In presenza di un evento dannoso, come quello occorso alla ricorrente, alla stessa è stata riconosciuta una indennità a titolo di danno biologico, indennizzata dall’Inail e un risarcimento a titolo di danno differenziale per responsabilità del datore di lavoro per gli infortuni sul lavoro.
Il punto centrale posto a base della recentissima decisione del Tribunale di Benevento citata: è il principio per cui il lavoratore infortunato ha diritto all’integrale risarcimento delle voci di danno non coperte dall’indennizzo Inail.
Al datore di lavoro è imposto, anche in mancanza di una specifica misura preventiva, di adottare comunque le misure generiche di prudenza e diligenza, nonché tutte le misure necessarie, secondo le norme tecniche e di esperienza, a tutelare l’integrità fisica del lavoratore assicurato; nel caso sottoposto all’esame del Tribunale beneventano, tali dettati sono stati completamente disattesi.

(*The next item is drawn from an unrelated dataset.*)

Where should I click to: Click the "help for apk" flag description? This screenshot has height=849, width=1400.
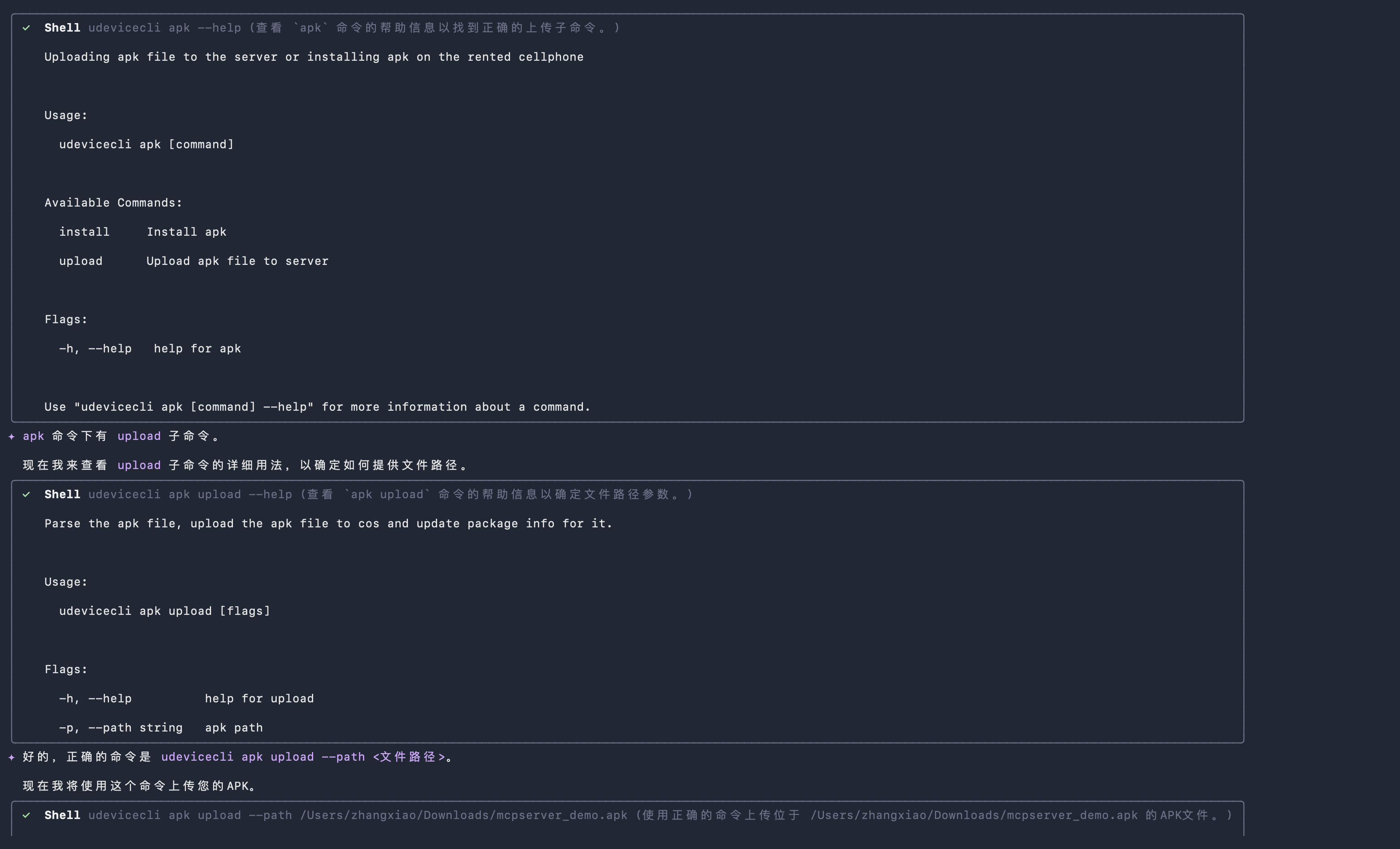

“La notoria vicenda che ha interessato Villa Margherita durante il periodo della pandemia, ha commentato l’avv. Vincenzo Piscitelli, ha messo in evidenza, l’assenza del concreto rispetto delle linee guida e delle elementari misure/precauzioni da adottare in determinati contesti, conosciuti e conoscibili, e quindi applicabili, indipendentemente dalla novità del coronavirus, dimostrando, altresì, il nesso causale tra l’illecito e il danno, stante la nocività dell’ambiente lavorativo. Mi ritengo pienamente soddisfatto di questo risultato, ha continuato il legale beneventano, non solo perché la ricorrente è riuscita, almeno in parte ad avere un ristoro per quanto patito, ma anche in considerazione del fatto che anche altri soggetti, nella stessa condizione, potranno agire e sperare nella tutela dei propri diritti”.
Se nella struttura beneventana, all’epoca della pandemia, fossero state applicate almeno le indicazioni e le precauzioni standard per il controllo della circolazione del virus, la condotta, con tutta probabilità, sarebbe stata immune da censure.